Selection
:::::

After being purchased in February the building underwent a complete makeover. Felder searched for the right chef, someone who knows seafood but also knows what it takes to open a new restaurant. Brad Pryor was the perfect catch. Pryor’s 20 years of kitchen experience began in a beach fish house in North Carolina and included a lengthy time in Alaska. He received formal training at the Western Culinary Institute, currently the Le Cordon Bleu College of Culinary Arts, in Portland, Ore.

Felder found Pryor “rather fortuitously” and the head chef began the day before the restaurant opened July 5.

Marco Aguiar shucks a dozen oysters for a dining patron while “holding down the raw bar” at Stillwater Fish House north of Whitefish on U.S. Highway 93. top right: Whole fish – steelhead trout scored and rubbed with curry then lightly battered and fried. Lido Vizzutti | Flathead Beacon

“The biggest challenge was I didn’t know what kind of staff I had in place,” Pryor said. “But we have a really good crew around us. We’ve continually tried to improve and now we’ve gotten to where we have one of the best staffs I’ve ever worked with in 20 years of working in the restaurant industry. I’m really pleased.”

:::::

Exercise tasks
**1.** Translate this sentence from the restaurant passage into French: "Felder searched for the right chef, someone who knows seafood but also knows what it takes to open a new restaurant."
**2.** From the restaurant passage, reproduce word for word the stretch from "After being purchased" through "opened July 5.".

Dataset extract
:::::

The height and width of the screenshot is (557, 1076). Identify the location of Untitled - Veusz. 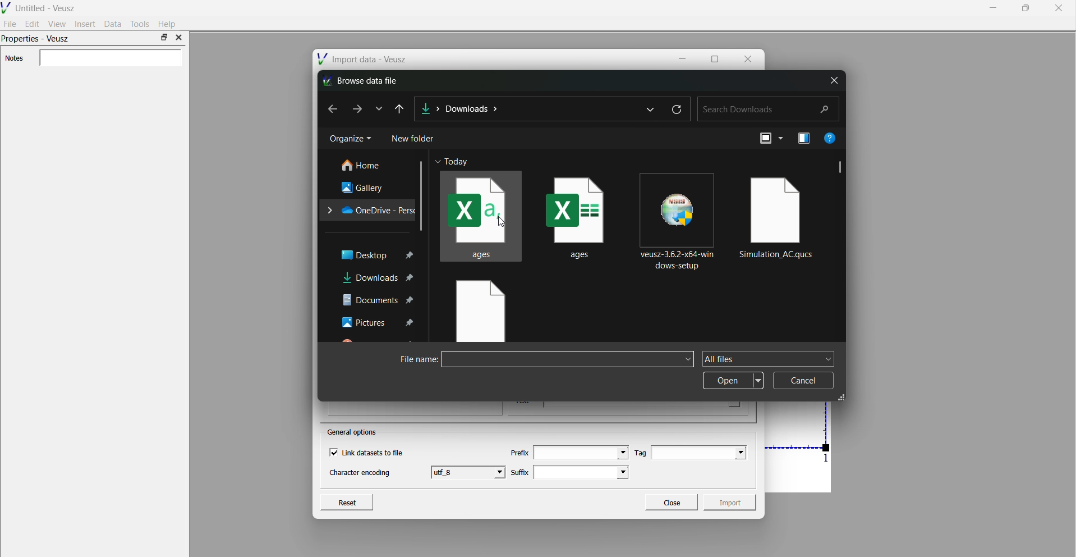
(40, 7).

:::::

Written answers
**1.** Felder a cherché le chef qu'il lui fallait, quelqu'un qui connaisse les fruits de mer mais qui sache aussi ce qu'il faut pour ouvrir un nouveau restaurant.

**2.**
After being purchased in February the building underwent a complete makeover. Felder searched for the right chef, someone who knows seafood but also knows what it takes to open a new restaurant. Brad Pryor was the perfect catch. Pryor’s 20 years of kitchen experience began in a beach fish house in North Carolina and included a lengthy time in Alaska. He received formal training at the Western Culinary Institute, currently the Le Cordon Bleu College of Culinary Arts, in Portland, Ore.

Felder found Pryor “rather fortuitously” and the head chef began the day before the restaurant opened July 5.